Segundo a Sociedade Brasileira de Neurocirurgia, é importante
compreender que nem todo esquecimento representa uma doença. Com o avanço da
idade, o cérebro passa por mudanças naturais que tornam o processamento das
informações mais lento. É esperado, por exemplo, que uma pessoa leve mais tempo
para recordar um nome, esqueça um compromisso ocasionalmente ou precise de
maior repetição para aprender algo novo. Essas alterações, porém, não costumam
comprometer a independência nem impedir a realização das atividades cotidianas.
"O que merece atenção é quando o esquecimento passa a ser
frequente, progressivo e começa a comprometer atividades que antes eram
realizadas normalmente, como administrar as próprias finanças, lembrar
compromissos importantes ou reconhecer caminhos familiares. Nesses casos, a
avaliação médica é fundamental para identificar a causa e iniciar o tratamento
o quanto antes", explica a neurocirurgiã Dra. Vanessa Milanese, diretora
de Comunicação da Sociedade Brasileira de Neurocirurgia.
Além das doenças neurodegenerativas, como o Alzheimer, existem
outras condições neurológicas capazes de provocar sintomas semelhantes e que,
em alguns casos, podem ser tratadas. Entre elas estão tumores cerebrais,
hematomas subdurais crônicos, algumas alterações vasculares e a hidrocefalia de
pressão normal, doença caracterizada pelo acúmulo de líquido no cérebro,
geralmente acompanhada por dificuldade para caminhar, perda urinária e
comprometimento cognitivo.
"O diagnóstico precoce faz toda a diferença. Nem toda perda
de memória é causada por doenças neurodegenerativas. Existem alterações
estruturais no cérebro e outras condições clínicas que podem apresentar
sintomas semelhantes e, em alguns casos, são tratáveis. Por isso, investigar a
origem desses sinais é essencial para oferecer ao paciente a melhor conduta
possível e preservar sua qualidade de vida", destaca a Dra. Vanessa
Milanese.
A investigação costuma envolver avaliação clínica detalhada, testes cognitivos e exames de imagem, como a ressonância magnética e a tomografia computadorizada, que ajudam a identificar alterações estruturais do cérebro e a descartar causas potencialmente reversíveis dos sintomas. Quanto mais cedo essas alterações forem identificadas, maiores são as possibilidades de tratamento, controle da progressão da doença e preservação da autonomia do paciente.

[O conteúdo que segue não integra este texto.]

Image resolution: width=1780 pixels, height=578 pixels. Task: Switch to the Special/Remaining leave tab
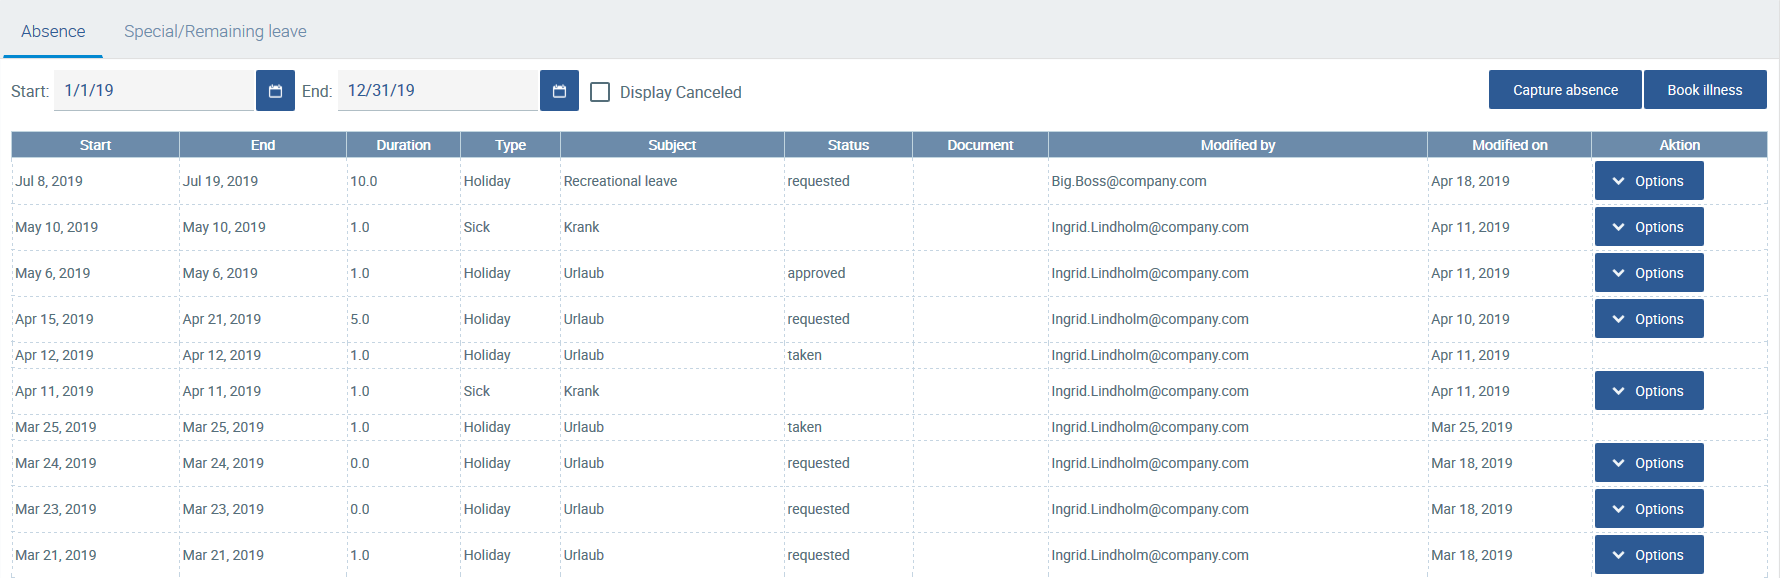[x=215, y=31]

Outro ponto importante é que parte dos casos de demência pode ser
prevenida ou adiada. A The Lancet Commission estima que até 45% dos casos
estejam relacionados a fatores de risco modificáveis ao longo da vida, como
hipertensão arterial, diabetes, obesidade, sedentarismo, tabagismo, consumo
excessivo de álcool, perda auditiva não tratada, depressão e isolamento social.
A adoção de hábitos saudáveis, aliada ao acompanhamento médico regular, contribui
para preservar a saúde cerebral durante o envelhecimento.
Para a Sociedade Brasileira de Neurocirurgia, o principal recado é que esquecer ocasionalmente faz parte da vida e do processo natural de envelhecimento. Entretanto, quando a perda de memória se torna frequente, progressiva ou começa a interferir nas atividades diárias, a busca por avaliação médica não deve ser adiada. O diagnóstico precoce permite identificar doenças neurodegenerativas em fases iniciais, além de reconhecer condições tratáveis que podem simular quadros de demência, garantindo melhores perspectivas de tratamento e qualidade de vida para os pacientes e suas famílias.